Schließlich finden sich in Feinkostgeschäften und guten Obstläden immer mehr verarbeitete Produkte mit mallorquinischen Tomaten, etwa ein Paté mit Olivenöl von Macià Batle oder eingelegte getrocknete Tomaten von Fet a Sóller.

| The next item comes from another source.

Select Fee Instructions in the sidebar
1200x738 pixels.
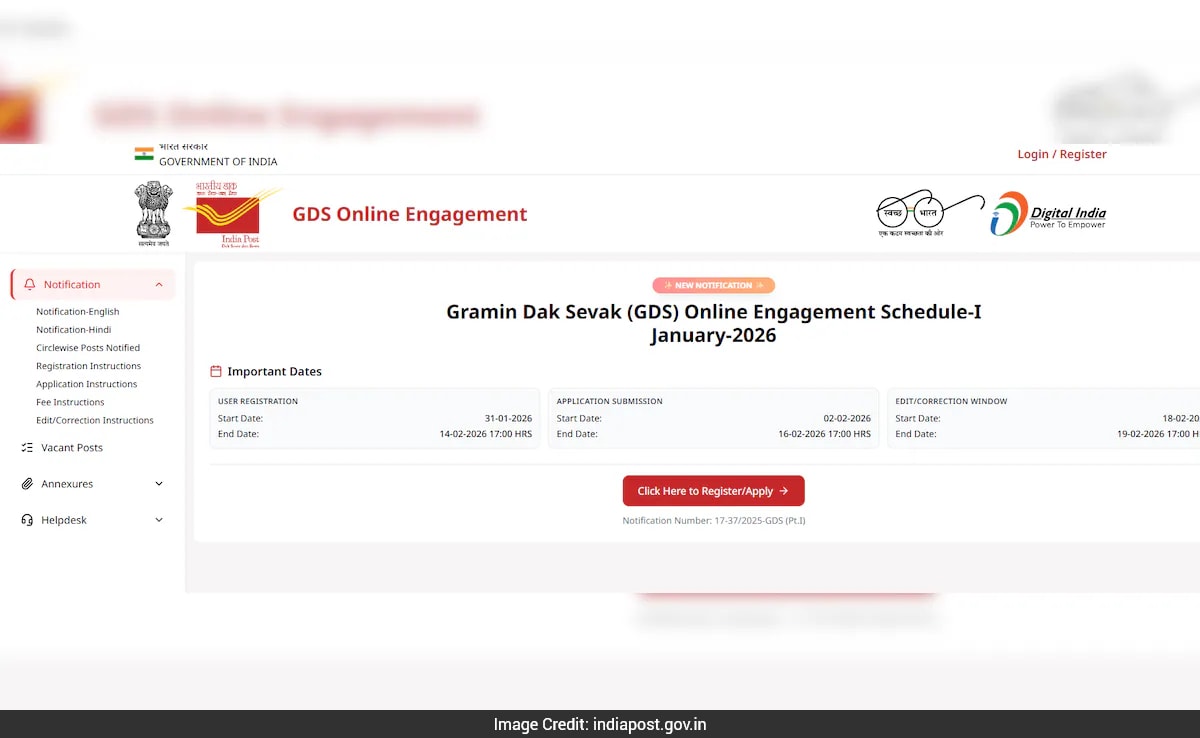point(70,402)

Eine Firma hat sich sogar darauf spezialisiert. Wie das kam, erzählt Isabel Vicens. "In Agromallorca bauen wir seit Jahrzehnten Ramallet-Tomaten an und mussten immer so viele wegwerfen, nur weil sie optisch nicht dem EU-Standard entsprachen. Auch der ,Tafel' konnten wir nicht dauernd Tomaten geben." So habe man sich zum Verarbeiten entschieden. Inzwischen gibt es mallorquinischen Gazpacho, Tomatensaft, Püree für Pa amb oli und Konfitüre, größtenteils in Bio-Qualität, und sogar Ketchup. Die Idee dafür stammt von Lorenzo Pons. Der Koch hatte seine Arbeit verloren und beschloss, kreativ zu werden. In seiner Küche in Binissalem experimentierte er, wie er ein gutes Ketchup mit Inseltouch herstellen könnte. Das Resultat heißt Forqueta – mit Ramallet-Tomaten, Kürbis und ohne Chemie.